Uptycs has applied advanced modeling and database techniques for "real-time pipeline processing," Ganesan said, meaning it can crunch through tons of security-related data quickly.
The result is "a security analytics platform for visibility and accelerated time to insight," he said.
Userleap: tools for product developers to "micro-survey" their users
Startup: UserLeap
VC: Bill Trenchard, First Round and Sarah Guo, Greylock
Relationship: Trenchard is an investor. Guo has no relation and just thinks it's cool.
Total funding raised: $20 million
Headquarters: San Francisco
What it does: UserLeap lets product teams build "micro-surveys" into their products that quickly gather feedback from people while they're using the product.
Why it will boom in 2021: "Every company needs a way to understand their customers in real time, and they don't have that capability right now. UserLeap fills that gap," Trenchard said.
"As businesses are increasingly dependent on digital experiences, we believe real-time qualitative data from users will become an competitive advantage," Guo added.
Utmost: software for managing contractors and non-employees
Startup: Utmost
VC: Sarah Guo, Greylock
Relationship: Investor
Total funding raised: $11.2 million
Headquarters: San Francisco
What it does: Utmost provides a tool for HR to find, track, and pay contractors and non-employees.
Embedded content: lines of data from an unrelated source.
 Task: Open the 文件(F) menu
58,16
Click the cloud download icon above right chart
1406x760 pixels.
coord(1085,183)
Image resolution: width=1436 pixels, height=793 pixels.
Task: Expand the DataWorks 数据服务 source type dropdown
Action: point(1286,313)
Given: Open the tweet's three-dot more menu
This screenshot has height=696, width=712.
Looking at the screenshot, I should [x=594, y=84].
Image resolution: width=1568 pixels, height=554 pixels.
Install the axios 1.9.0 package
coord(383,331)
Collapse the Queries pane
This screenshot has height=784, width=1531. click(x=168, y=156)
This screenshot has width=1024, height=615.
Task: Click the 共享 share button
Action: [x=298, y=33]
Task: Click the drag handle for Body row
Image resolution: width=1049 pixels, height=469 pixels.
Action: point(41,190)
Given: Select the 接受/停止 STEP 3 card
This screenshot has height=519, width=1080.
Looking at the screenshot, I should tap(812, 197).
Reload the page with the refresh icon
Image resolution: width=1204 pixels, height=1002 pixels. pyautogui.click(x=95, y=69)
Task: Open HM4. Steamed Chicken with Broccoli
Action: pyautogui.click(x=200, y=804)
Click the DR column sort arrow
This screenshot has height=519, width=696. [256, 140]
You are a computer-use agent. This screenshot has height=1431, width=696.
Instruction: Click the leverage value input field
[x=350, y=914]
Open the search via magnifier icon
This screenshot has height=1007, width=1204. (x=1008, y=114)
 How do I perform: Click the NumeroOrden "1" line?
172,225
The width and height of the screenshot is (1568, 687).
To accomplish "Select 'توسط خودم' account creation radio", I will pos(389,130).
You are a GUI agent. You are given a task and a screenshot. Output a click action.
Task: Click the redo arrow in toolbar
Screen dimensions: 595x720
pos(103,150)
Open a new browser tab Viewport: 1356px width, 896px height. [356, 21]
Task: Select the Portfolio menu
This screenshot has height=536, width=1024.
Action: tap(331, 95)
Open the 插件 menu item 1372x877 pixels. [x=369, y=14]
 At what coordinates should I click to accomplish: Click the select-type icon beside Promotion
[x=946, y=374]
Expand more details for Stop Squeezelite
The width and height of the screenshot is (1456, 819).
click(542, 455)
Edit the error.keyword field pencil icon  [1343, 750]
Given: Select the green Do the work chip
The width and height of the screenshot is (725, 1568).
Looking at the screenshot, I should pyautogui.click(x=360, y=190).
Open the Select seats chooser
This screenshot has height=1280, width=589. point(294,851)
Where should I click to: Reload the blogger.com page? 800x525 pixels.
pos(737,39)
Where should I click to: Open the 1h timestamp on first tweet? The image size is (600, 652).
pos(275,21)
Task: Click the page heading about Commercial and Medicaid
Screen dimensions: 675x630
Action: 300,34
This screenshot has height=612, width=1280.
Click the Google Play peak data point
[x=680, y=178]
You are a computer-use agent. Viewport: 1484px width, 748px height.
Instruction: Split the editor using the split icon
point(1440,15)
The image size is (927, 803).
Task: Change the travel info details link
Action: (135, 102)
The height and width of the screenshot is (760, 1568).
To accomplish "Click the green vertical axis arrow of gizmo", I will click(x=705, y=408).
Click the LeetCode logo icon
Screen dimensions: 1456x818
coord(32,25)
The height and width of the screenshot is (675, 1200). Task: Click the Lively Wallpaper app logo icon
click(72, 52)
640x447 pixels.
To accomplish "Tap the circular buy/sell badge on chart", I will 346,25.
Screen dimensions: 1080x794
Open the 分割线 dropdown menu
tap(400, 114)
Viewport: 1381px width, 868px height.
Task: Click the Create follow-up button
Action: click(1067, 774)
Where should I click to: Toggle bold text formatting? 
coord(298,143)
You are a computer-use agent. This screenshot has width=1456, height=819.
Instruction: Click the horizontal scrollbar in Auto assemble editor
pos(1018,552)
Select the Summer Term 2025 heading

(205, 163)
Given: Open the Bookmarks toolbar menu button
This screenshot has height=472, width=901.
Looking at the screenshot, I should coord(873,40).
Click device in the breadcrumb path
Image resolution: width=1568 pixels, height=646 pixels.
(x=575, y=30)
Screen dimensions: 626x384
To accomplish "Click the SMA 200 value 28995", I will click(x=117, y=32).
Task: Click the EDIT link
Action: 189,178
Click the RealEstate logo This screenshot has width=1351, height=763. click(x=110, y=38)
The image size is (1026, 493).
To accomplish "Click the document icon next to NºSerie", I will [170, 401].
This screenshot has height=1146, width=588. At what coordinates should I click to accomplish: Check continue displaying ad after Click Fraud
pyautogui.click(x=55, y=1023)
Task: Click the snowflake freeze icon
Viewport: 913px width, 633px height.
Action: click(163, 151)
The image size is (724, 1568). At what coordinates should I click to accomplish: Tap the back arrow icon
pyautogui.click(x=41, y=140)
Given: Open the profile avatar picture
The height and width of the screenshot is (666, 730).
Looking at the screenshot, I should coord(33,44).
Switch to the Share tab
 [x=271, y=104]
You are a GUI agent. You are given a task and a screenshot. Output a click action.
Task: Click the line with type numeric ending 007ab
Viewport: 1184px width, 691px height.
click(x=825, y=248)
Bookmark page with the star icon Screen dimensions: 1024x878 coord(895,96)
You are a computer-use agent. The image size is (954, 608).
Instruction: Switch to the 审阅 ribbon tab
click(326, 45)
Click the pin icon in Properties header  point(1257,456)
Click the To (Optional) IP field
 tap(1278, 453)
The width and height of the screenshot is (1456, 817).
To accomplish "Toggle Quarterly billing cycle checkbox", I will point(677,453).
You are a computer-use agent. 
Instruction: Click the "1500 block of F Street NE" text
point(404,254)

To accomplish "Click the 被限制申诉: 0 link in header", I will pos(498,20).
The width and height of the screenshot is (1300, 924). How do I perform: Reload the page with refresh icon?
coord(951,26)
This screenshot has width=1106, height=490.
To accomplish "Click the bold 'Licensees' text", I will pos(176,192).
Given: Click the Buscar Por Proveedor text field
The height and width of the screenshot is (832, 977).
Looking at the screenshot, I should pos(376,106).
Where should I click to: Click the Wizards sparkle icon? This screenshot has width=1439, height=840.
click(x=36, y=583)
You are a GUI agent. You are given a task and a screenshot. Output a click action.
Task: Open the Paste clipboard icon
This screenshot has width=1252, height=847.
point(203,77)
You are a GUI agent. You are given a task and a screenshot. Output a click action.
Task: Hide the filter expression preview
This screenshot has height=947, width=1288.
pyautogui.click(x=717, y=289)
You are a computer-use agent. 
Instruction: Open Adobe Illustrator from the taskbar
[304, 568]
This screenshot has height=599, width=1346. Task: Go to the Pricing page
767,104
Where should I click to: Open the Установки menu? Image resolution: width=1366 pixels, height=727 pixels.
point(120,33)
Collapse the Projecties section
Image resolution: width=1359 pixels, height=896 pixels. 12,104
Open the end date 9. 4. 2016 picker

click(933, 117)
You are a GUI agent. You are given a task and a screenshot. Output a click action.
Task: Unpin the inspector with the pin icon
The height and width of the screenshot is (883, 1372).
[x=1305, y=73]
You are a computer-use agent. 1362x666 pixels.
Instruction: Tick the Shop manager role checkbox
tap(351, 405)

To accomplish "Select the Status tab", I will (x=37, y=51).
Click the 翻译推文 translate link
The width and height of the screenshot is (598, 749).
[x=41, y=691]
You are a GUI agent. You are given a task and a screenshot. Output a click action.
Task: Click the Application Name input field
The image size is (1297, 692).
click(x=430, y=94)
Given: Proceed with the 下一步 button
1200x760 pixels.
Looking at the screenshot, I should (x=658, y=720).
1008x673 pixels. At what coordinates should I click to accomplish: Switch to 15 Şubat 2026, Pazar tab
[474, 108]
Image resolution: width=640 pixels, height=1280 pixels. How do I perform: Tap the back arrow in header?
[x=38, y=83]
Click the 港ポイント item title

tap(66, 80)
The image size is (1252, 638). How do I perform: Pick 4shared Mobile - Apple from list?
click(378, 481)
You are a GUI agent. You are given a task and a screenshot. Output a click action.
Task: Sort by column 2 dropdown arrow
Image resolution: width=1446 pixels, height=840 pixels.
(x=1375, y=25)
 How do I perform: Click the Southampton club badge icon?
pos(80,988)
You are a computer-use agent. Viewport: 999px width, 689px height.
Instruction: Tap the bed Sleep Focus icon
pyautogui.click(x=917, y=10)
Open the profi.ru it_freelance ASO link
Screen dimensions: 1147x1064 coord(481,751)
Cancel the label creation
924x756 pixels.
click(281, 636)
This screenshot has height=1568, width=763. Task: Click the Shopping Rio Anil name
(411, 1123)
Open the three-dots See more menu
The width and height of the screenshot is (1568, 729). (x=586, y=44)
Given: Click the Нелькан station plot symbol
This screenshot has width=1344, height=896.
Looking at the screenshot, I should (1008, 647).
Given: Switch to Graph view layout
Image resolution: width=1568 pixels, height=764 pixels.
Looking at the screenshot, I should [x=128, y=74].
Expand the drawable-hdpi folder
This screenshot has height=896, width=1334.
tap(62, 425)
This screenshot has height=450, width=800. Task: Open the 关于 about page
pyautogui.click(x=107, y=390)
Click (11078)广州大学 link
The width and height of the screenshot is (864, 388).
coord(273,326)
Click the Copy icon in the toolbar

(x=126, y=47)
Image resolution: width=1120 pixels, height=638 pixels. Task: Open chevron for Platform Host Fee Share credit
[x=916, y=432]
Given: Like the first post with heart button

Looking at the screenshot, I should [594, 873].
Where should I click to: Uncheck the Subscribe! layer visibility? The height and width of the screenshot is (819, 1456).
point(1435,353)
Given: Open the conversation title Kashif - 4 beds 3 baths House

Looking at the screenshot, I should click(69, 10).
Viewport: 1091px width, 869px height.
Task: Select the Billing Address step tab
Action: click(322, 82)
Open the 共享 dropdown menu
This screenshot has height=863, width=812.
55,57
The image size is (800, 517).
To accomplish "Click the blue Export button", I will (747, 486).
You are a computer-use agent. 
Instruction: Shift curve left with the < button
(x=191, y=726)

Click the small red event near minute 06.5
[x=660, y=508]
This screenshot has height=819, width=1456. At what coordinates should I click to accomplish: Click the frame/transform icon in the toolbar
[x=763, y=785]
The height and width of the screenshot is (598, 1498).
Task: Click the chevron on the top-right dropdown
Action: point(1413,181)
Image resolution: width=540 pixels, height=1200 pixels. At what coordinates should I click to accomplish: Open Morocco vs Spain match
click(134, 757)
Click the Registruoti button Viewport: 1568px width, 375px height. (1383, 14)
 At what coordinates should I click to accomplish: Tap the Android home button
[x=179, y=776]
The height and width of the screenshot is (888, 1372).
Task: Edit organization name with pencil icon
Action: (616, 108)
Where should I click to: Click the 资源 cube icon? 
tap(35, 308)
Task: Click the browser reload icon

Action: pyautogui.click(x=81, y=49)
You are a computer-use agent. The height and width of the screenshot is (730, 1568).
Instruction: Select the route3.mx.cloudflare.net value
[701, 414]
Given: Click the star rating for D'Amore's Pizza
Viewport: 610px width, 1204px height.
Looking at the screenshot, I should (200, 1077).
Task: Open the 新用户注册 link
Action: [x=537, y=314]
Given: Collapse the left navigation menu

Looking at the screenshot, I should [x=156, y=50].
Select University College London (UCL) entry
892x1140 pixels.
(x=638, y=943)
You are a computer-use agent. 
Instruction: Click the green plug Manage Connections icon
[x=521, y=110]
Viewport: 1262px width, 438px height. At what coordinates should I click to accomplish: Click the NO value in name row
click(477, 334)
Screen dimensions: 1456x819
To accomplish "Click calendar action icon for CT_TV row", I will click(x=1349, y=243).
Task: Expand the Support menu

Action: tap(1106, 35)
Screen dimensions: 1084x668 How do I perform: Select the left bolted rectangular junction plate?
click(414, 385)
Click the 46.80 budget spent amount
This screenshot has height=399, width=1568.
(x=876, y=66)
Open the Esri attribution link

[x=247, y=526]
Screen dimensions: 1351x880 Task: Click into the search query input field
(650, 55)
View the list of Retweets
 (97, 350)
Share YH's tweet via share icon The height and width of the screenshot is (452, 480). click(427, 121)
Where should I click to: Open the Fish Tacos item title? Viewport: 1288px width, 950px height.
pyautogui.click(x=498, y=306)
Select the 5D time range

Why it will boom in 2021: "COVID has, of course, driven companies to completely rethink their approach to global talent, and their ties to physical office," Guo said.
"COVID-catalyzed digital transformation intensifies the turnover in workforce skills; the extended workforce is serving as a competitive advantage to companies going on the offensive in the post-COVID era," she added.
Wheel: Telemedicine and compliance for health startups
Startup: Wheel
VC: Greg Yap, Menlo Ventures
Relationship: No relation. VC just thinks it's cool.
Total funding raised: $16.1 million
Headquarters: Austin, TX
What it does: Provides telemedicine software and a marketplace that helps startups find healthcare providers and quickly ramp up virtual offerings.
Why it will boom in 2021: "Demand for virtual care and telemedicine has accelerated during the pandemic, but building and managing national pools of physicians and other healthcare professionals is difficult," Yap said.
"Wheel has built a platform to efficiently attract health care providers and enable digital health companies to staff up quickly and flexibly," he said.